Up until last year, the mobile-computing market in education was almost strictly the realm of Microsoft and Apple; iPads are still considered the dominant device in education. But in 2013, Google Chromebooks grabbed a shocking share of the education market in mobile computers, surging from just 1% of the K-12 market in 2012 to 19% in 2013, according to data from Futuresource Consulting. Apple's iPad market share was at 43%.
Google also flash-funded DonorsChoose campaigns Seattle Public Schools, in the backyard of rival Microsoft, and in Kansas City and Austin, where Google already has a massive footprint through its high-speed Google Fiber internet. All three districts have had huge iPad rollouts in the past; so has Chicago Public Schools, another target of Google's DonorsChoose money. The other two cities where teachers received Google's DonorsChoose funding were Bay Area schools, near Google's headquarters, as well as Boston and Washington, D.C.
The Donors Choose campaign is also significant for its targeting of individual teachers in those key districts, thousands of whom have seen their wishes for their classrooms — sets of books, rugs for kindergartners, field trips to museums — instantaneously granted by the company. More than its rivals, Google has been relying on individual teachers to get its products into classrooms.
That's because a big part of what Google hopes will set it apart from Apple and Microsoft is the company's suite of free education software, called Google Apps for Education, which is essentially Google Drive, GMail, Calendar and other popular Google apps tweaked for classroom use. The free apps are easily downloadable and are already used by most teachers and parents at home, meaning almost no training is required to incorporate them into classrooms.

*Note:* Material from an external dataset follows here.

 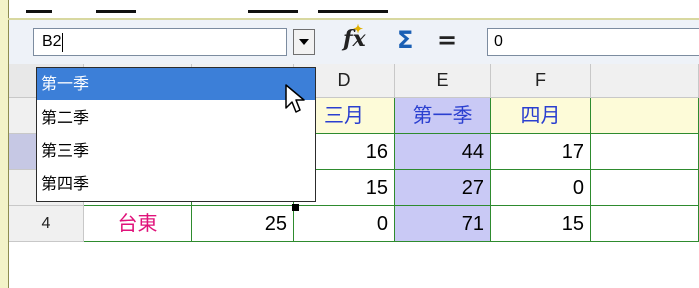 What do you see at coordinates (645, 81) in the screenshot?
I see `column-header-g` at bounding box center [645, 81].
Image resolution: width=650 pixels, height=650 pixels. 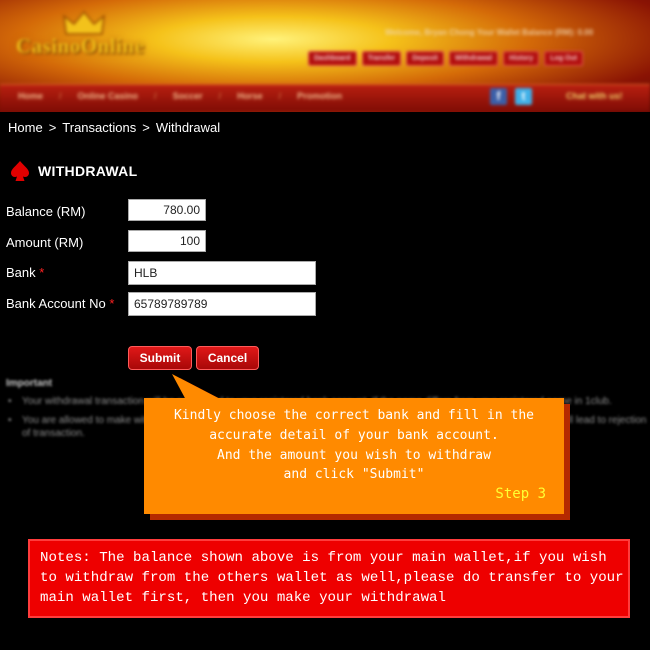 What do you see at coordinates (167, 241) in the screenshot?
I see `amount-input` at bounding box center [167, 241].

Just last month, Google pushed that strategy further by widely releasing an app specifically for teachers: Google Classroom, a so-called "learning management system," which allows teachers to collect and distribute assignments, give feedback, and organize student work alongside Gmail, Drive, and Docs. Apple has produced no such products for its iPads, although it does offer iBooks and a content library called iTunes U, as well as outside apps for free download on its App Store; Microsoft charges districts for its Office 365 For Education. That means that the decision to buy Microsoft or Apple products generally lies in the hands of school or district administrators, rather than teachers.
If more teachers become reliant on Google Apps for Education for their classroom management, it will be a boost for the company's profile, but also for its Chromebook sales The laptops, which come pre-loaded with the suite of educational tools and automatically log students in through their school's Google domain, become a natural choice for districts whose teachers already use Google on a daily basis.